Junk in my trunk

One thing I surely did not learn in journalism school was the absolute need for sunscreen.

I learned my lesson the hard way, when I had to cover a plane crash and was out baking in the sun for eight hours. Needless to say, I looked like a lobster after that.

Now I carry sunscreen and a whole bunch of other stuff in my car. You never know what the day is going to bring when you’re a reporter, so it’s best to be prepared. One day, I can be at a press conference with the head of the EPA, and the next I could be at fish kill, with thousands of dead fish floating on a creek.

There’s a lot of junk in my trunk. But it’s useful!

I just cleaned out my car and here’s what I left in the trunk: waterproof chest waders, rubber boots, work boots, sneaker-sandals, snow boots, snow pants, rain slicker, fleece pullover, a washable jacket to wear with normal clothes, shorts, hats and an umbrella. For the hats, I have a ballcap and also a Gilligan-style hat, because the ballcap brim gets in the way when taking photos.

In the winter, my trunk usually also includes a blazer or two. I never know when I might have to help out at the State House, and a jacket is required to sit in the press area on the floor of the Senate and the House of Delegates.

Eventually, the snow pants and snow boots will go back in a closet. But they’re staying in there until it is predictably hot every day.

My glovebox, too, is a treasure trove of “just-in-case” stuff: sunscreen, sunscreen, more sunscreen, band aids, socks, hand sanitizer and, inexplicably, a toothbrush.

Except for the toothbrush and the socks, I’ve used every single item in my trunk and glovebox in the course of my work as a reporter.

For example, just a few weeks ago, I covered a fishing tournament that was organized for “wounded warriors.” I thought I was dressed OK in cargo pants, long sleeve shirt, hat and fleece.

You can't ever have too much sunscreen, especially if you're pale and burn easily like me.

But the organizers from the fishing club assured me I would be much too cold out on the water and sent me back to my trunk a few times before they felt I was adequately protected. Those guys were right! I wore my snow pants and rain slicker, and I really needed it.

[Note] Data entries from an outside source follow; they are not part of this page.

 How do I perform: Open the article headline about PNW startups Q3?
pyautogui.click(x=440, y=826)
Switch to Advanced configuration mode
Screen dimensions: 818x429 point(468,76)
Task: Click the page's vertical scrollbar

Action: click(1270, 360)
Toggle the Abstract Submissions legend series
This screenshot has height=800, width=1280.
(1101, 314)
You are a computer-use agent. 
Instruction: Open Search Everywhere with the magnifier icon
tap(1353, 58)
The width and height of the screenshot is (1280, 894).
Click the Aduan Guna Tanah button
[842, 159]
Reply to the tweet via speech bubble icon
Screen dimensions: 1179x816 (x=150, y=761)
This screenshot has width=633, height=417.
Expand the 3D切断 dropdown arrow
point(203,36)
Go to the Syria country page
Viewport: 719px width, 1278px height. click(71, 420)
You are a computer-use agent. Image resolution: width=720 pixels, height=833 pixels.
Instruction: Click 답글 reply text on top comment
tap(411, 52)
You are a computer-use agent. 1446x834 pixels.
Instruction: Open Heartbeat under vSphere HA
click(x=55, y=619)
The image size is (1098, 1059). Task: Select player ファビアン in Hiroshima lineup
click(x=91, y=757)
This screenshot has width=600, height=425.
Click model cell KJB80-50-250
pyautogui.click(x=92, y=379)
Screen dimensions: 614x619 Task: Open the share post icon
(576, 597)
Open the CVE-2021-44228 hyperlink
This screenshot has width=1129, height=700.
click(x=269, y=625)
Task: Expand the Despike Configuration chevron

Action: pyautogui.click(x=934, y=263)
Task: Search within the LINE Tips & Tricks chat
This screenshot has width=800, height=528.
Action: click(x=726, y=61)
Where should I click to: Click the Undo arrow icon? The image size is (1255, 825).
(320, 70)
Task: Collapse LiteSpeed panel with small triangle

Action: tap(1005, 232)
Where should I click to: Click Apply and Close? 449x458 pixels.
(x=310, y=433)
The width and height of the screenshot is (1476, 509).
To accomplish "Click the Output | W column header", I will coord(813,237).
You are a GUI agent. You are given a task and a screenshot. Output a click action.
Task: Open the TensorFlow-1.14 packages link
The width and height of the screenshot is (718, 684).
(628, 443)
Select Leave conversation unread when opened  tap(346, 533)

Boy, was I glad for the good advice and my well-stocked trunk.

4 thoughts on “Junk in my trunk

  1. Excellent journalism preparedness, Pam.

    We don’t need to snow things so much anymore in SoCal, but some other reporters get fire suits.

    As the music reporter, I keep extra earplugs and a few bottles of water for post-concert hydration.

  2. Hi Pam! One warning, from experience: Be careful of the blazing summer sun, because those tubes of sunscreen can heat up as if you’d microwaved it. Inside that oven of a vehicle they can pop open and splurge goop all over your glovebox. It’s not pretty, especially when it gets all over actual important things one may keep in said glovebox.